I saw some nice techniques being used in this project developed by Derek Watkins and Laura Kurgan from the Spatial Information Design Lab at Columbia University.

The project has been developed to serve as a 'launching pad' for an ongoing investigation into the impact of Superstorm Sandy across the Tri-State region. Data generated by FEMA, the US Census Bureau and volunteers as well as photo imagery collected by the Civil Air Patrol have been brought together to help researchers at Columbia's Graduate School of Architecture, Planning, and Preservation explore the implications of the storm.

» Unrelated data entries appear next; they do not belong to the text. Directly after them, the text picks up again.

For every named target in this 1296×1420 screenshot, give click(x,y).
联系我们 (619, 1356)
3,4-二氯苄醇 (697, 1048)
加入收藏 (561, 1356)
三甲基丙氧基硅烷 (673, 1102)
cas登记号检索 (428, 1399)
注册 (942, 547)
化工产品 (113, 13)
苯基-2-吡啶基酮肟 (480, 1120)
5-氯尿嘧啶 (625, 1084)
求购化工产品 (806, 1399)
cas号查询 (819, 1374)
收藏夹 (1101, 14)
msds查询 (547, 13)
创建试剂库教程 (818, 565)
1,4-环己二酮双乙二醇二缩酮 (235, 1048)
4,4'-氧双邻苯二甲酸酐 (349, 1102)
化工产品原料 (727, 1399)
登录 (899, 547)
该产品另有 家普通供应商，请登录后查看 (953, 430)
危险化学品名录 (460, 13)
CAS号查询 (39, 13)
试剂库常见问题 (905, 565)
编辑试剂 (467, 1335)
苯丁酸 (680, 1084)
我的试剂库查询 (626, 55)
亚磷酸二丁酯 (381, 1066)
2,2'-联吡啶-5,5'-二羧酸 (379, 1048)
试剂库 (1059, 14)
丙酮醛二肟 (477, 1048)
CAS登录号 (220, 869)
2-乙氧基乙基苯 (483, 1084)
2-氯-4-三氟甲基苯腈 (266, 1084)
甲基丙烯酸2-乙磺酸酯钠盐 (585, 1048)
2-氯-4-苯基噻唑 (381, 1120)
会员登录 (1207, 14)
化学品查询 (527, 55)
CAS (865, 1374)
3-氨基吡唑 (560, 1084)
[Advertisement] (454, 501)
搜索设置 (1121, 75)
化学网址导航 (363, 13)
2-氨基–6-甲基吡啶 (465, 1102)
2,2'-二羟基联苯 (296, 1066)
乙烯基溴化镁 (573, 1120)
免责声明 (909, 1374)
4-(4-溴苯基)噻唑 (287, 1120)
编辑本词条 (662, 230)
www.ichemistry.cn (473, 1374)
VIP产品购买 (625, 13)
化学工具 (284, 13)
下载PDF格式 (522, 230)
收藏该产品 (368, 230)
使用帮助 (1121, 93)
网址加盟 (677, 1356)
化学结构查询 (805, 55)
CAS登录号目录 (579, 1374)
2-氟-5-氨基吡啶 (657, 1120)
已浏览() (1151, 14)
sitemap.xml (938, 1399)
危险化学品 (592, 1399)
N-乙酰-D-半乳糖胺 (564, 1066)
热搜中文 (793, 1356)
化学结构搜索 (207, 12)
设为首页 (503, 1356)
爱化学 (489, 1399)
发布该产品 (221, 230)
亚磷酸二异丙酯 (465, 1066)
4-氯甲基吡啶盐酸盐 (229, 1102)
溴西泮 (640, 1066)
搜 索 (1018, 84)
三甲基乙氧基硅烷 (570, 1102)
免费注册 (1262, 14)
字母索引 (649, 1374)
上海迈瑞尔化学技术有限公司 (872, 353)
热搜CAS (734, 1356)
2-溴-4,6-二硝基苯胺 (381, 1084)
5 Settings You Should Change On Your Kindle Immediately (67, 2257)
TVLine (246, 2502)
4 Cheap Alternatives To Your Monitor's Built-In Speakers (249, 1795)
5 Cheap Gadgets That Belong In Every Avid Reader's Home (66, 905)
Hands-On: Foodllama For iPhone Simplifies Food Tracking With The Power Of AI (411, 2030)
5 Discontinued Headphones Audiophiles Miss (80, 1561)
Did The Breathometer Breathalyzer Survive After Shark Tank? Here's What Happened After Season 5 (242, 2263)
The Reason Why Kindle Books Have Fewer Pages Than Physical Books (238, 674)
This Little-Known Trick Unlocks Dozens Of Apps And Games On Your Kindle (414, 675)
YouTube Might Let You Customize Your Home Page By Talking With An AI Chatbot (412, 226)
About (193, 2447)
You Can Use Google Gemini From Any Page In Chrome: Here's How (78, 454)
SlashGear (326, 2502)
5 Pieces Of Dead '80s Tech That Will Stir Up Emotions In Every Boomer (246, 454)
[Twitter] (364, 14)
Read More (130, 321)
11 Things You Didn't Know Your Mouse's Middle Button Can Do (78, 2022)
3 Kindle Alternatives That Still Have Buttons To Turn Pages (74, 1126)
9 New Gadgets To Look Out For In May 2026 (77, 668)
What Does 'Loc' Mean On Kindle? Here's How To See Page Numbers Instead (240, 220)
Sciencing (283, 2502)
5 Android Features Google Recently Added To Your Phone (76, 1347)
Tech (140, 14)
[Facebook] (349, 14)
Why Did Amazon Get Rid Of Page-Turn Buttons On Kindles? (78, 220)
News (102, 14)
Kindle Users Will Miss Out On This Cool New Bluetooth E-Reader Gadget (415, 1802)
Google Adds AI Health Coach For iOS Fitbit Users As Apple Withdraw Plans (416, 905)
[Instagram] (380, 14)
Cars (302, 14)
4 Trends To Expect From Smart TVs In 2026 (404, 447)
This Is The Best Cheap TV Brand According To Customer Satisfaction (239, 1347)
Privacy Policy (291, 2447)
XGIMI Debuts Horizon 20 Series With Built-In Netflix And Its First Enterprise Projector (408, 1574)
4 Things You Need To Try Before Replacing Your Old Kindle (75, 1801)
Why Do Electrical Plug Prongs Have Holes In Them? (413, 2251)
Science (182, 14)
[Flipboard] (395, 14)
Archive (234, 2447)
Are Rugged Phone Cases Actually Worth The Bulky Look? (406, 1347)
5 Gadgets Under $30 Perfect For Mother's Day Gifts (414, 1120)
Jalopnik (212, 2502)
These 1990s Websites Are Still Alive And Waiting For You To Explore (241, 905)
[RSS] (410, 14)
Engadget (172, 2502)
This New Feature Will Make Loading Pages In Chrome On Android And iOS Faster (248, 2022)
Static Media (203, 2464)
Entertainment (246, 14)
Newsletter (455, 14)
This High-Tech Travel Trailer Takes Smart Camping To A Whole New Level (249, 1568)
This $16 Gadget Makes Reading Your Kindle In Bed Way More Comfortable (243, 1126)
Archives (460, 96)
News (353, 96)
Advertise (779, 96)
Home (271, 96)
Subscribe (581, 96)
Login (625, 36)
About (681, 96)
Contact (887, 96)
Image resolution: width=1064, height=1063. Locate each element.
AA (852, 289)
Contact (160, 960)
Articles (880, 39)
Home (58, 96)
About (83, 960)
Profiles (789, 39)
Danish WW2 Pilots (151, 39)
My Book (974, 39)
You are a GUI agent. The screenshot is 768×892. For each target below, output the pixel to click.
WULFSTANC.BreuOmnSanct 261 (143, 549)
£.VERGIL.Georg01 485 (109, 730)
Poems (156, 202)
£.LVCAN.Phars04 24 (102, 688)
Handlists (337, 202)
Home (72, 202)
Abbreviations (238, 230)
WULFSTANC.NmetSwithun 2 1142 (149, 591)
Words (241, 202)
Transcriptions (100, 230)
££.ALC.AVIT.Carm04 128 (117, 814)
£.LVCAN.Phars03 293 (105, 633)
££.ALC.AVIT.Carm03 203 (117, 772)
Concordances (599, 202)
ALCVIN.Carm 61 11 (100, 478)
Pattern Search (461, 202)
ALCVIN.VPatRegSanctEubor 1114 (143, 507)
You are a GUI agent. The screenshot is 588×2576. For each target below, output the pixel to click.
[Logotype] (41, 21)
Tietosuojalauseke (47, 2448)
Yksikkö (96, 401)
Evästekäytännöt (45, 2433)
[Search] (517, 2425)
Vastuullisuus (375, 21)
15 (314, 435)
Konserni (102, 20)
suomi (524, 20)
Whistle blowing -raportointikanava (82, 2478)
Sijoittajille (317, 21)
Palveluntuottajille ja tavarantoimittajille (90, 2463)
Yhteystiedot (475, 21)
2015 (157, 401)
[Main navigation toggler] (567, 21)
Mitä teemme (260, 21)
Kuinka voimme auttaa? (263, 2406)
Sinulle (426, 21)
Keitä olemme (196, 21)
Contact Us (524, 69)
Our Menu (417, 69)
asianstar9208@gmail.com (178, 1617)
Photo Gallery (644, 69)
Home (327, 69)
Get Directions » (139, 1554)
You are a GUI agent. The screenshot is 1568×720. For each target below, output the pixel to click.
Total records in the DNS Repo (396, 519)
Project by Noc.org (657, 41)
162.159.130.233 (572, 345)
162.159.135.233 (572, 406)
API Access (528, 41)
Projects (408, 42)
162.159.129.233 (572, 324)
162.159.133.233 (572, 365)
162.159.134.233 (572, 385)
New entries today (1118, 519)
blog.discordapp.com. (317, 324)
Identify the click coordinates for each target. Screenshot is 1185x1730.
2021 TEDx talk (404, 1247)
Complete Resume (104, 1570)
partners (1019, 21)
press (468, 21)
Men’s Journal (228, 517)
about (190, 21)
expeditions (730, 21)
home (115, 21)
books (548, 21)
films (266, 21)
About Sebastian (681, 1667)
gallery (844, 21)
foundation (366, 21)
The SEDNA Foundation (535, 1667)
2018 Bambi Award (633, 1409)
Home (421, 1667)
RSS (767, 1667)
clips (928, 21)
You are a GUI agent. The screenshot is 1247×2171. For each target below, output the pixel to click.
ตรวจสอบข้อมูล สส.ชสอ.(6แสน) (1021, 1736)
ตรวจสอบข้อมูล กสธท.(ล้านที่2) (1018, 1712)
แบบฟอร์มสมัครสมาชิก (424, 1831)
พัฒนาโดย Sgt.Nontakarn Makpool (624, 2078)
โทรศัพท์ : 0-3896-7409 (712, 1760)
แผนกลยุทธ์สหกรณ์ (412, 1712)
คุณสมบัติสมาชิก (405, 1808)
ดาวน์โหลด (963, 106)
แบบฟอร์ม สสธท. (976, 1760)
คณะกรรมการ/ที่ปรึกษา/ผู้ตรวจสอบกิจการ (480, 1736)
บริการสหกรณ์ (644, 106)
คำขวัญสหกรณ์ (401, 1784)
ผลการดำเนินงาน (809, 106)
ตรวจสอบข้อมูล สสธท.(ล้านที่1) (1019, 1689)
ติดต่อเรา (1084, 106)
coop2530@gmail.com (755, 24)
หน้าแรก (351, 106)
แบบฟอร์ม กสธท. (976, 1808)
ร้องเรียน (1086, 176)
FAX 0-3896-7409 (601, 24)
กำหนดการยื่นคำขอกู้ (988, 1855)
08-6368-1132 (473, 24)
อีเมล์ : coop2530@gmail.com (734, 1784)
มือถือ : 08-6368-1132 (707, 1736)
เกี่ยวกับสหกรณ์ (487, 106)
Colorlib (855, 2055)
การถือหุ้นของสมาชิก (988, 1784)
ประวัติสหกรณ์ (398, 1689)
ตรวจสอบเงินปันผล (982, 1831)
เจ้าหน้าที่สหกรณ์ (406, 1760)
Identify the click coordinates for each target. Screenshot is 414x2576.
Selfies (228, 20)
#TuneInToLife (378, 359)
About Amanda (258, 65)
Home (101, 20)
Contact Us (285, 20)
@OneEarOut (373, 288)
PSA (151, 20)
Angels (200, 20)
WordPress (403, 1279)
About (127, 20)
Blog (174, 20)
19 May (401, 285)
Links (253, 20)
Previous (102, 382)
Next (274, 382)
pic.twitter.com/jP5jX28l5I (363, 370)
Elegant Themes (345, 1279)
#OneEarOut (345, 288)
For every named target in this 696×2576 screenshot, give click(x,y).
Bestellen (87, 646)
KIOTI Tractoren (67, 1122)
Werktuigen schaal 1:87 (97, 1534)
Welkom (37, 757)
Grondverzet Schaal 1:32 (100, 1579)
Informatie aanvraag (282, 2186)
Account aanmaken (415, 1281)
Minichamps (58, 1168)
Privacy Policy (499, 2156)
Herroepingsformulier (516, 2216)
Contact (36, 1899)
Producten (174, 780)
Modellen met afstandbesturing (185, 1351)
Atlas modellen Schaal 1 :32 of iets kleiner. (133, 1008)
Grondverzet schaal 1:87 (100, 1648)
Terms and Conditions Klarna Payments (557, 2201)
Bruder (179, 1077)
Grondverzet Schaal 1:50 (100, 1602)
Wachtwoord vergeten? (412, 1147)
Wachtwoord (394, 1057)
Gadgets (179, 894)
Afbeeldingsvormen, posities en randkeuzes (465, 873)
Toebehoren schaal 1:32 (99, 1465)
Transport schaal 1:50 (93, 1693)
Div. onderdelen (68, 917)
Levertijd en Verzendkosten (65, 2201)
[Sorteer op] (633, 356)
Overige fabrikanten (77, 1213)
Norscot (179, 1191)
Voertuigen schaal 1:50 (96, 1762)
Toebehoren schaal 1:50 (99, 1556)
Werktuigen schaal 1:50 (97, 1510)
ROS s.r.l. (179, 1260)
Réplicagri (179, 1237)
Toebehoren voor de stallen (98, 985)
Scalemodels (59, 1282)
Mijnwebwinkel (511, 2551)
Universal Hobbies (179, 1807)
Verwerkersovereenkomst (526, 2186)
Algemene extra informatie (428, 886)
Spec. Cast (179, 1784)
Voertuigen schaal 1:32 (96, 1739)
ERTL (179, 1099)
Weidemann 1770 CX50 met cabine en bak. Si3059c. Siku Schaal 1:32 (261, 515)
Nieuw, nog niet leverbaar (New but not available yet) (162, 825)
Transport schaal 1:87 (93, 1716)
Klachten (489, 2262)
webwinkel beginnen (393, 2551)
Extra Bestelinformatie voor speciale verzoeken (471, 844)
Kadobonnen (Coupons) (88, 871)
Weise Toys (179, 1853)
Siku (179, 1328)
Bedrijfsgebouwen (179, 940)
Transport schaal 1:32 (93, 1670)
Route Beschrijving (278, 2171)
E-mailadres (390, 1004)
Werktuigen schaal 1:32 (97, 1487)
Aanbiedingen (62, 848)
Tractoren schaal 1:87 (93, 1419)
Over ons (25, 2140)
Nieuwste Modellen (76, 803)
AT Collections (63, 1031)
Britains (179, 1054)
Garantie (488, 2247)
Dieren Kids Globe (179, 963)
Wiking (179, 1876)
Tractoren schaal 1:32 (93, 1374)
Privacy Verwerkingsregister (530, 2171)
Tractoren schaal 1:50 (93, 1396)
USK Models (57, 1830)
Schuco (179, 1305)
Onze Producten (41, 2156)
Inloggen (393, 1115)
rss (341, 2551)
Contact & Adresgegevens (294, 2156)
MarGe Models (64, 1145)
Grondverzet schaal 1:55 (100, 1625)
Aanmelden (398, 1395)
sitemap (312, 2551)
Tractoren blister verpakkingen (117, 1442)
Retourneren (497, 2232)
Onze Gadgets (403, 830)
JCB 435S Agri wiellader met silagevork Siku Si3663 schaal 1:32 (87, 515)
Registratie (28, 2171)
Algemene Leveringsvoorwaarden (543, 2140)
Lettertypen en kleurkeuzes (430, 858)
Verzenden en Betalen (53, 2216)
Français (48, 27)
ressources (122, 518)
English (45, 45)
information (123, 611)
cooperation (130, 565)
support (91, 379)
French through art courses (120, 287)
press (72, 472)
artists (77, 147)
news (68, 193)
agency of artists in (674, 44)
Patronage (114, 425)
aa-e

The project, in its current form, allows you to explore the amount of assessed damaged buildings up and down the coastal areas affected. You can see the worst hit areas through the size of the red circular areas. You can also see the extent of the storm surge, depicted by the light grey areas.

I particularly liked the interface and the way you scrolled up and down the coast, exploring the map in a vertical landscape. To accompany this is a small thumbnail insert on the left which gives you an overview of the land, highlighting the area you are currently focused on and also includes a preview of the data/bubbles.


As you scroll down and hover your mouse on the right hand side you are able to view photos taken of the coastlines about 10 days after Sandy hit landfall, you can click on them for a larger image. The view for each photograph is pinpointed along the coastal map.



Whilst some people will understandably have a problem with the use of circle areas to encode the quantities of damaged buildings I think the use of opacity and hovering annotations compensates for the overlapping and distorting of the central point of reference.


You can also toggle on/off details of income levels and unemployment levels to establish a sense of the circumstances for those people most impacted by the storm.

Sandy4 Sandy5

All in all a great looking project and I look forward to seeing it develop further layers of detail and analysis in due course.